I clamped my mouth shut.
“I like you.” He chortled. “You’re obedient, not like that fucking Aideen bitch. She had a mouth on her.”
I couldn’t begin to imagine how Aideen could backtalk him when he had her, I was almost too scared to breathe in fear he would hurt me.
“I made a mistake with her. I wanted her to suffer, like my boy suffered, when what I should have done is put a bullet in her head and stomach. That would have really killed Kane.”
“You bastard!”
It was out of my mouth before I realised I said it.
Big Phil laughed. “Ain’t that the truth.”
I continued to cry, and it grated on his nerves.
“Stop your blubbering, I haven’t got the patience for it. I’ve worn out every ounce of tolerance I have for your fucking family.”
I closed my mouth and tried my hardest to control my sobs, but it was difficult. It was like every ounce of strength I had up and left me, and I just accepted my fate like a coward. I wanted to be strong, but my body hurt, my head hurt, and my heart did, too—I honestly didn’t know how it was still beating.
After what I saw with Ryder and his… friend, I was positive it would never work right again. I thought for sure the shock alone would kill me.
I wasn’t stupid, in the back of my mind I knew we were all in constant danger from Big Phil. A man didn’t attempt to murder a pregnant mother for revenge then just disappear because he failed. No, Big Phil had an agenda, and it was obvious it was one he was going to fulfil no matter what—or who—it cost.
It was unbelievable, but the threat of him and what he was capable of faded to the very back of my mind when my relationship problems took centre stage.
To be honest, I just didn’t care about Big Phil, or the threat he posed to me when I thought about what my so-called partner did to me. I didn’t care about anything because I was so focused on Ryder and how much he, and our relationship, had changed.
It was then that I wondered why I was so scared. When I thought hard about it, Big Phil kidnapping me was kind of—in a twisted way—a favour to me. If he killed me, I would be at peace. No more sadness, no more bleeding for Ryder and the love we once shared, no more of anything. If he beat on me, maybe he would hit me so hard that it would erase my witnessing Ryder with another women. Maybe one solid knock to my head and he could wipe out all the heartache I carried and I could start over on a clean slate.
It suddenly became very tempting to anger him just to see if he would do it.
“You aren’t shaking anymore,” Big Phil commented, gaining my attention.
He was right. I wasn’t shaking anymore. If I was being completely honest, I didn’t really feel fear anymore either, what I felt was curiosity. This man could take all my suffering away, what the hell was there to fear about that?

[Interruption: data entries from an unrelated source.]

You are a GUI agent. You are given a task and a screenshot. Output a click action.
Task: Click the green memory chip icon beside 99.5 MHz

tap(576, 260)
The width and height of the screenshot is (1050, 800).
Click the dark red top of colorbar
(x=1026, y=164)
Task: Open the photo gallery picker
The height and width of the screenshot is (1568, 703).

“‘Cause I’m not scared anymore,” I replied, my voice firm.
This made him laugh before he asked, “Where are we, Branna?”
How in the Hell was I supposed to know? I wondered. I had a blindfold covering my eyes for God’s sake.
“Darkness?” I guessed.
“Why would I take you to a nightclub?” he curiously asked.

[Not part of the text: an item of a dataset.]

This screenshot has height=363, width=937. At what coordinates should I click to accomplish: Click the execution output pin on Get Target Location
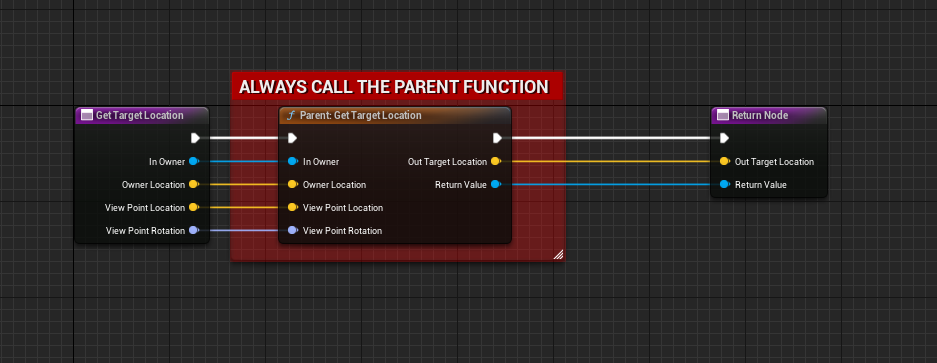(195, 138)
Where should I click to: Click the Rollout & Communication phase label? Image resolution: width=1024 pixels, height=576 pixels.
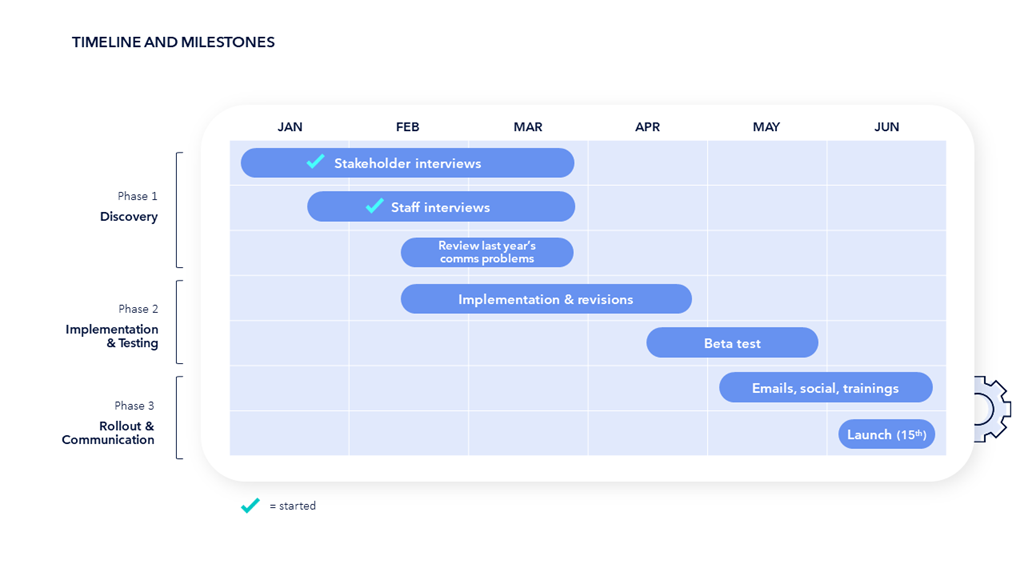[109, 433]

I managed to shrug. “It’s where me sister and friends were taken to when they were kidnapped, so I figured since you American arseholes and wanna-be gangsters are all alike, you would take me there, too. It’s unoriginal which makes it the best bet.”
Big Phil laughed loudly as I winced when I felt the sting of his slap as it tore through the side of my face.
Bastard.
“One of those American assholes you speak of was my friend, so watch what you say about him or I’ll make you bleed.”
There was a bro code between criminal scumbags, who’d have thought it? My mind sneered. Not me.
I wanted to make my thoughts know, but instead I grunted and kept my mouth shut because bleeding didn’t sound appealing in the slightest.
“We’re in my rented apartment.” He eventually said.
That surprised me.
“You took me to your place?” I questioned. “Why?”
I heard him move around.
“Because I want to spend time with you in a comfortable environment.”
Did that mean he wasn’t going to kill me? I wondered and was surprised that the thought saddened me.
“How long do you plan to keep me here?” I asked, hoping the fear I felt didn’t show in my tone. He would probably link it to fear of being killed if he did pick up on it anyway.
He hummed. “As long as it takes.”
I furrowed my brows. As long as what takes?
“What are you talkin’ about?” I asked in frustration.
I froze when I heard more movement close by and felt him approach me. The floorboards creaked under his weight as he stepped on them. I flinched then tensed up when I felt a rough pat on the crown of my head.
“You ask a lot of questions for a captive.”
I actually grinned as I said, “If you wanted peace then you should’ve kidnapped a mute.”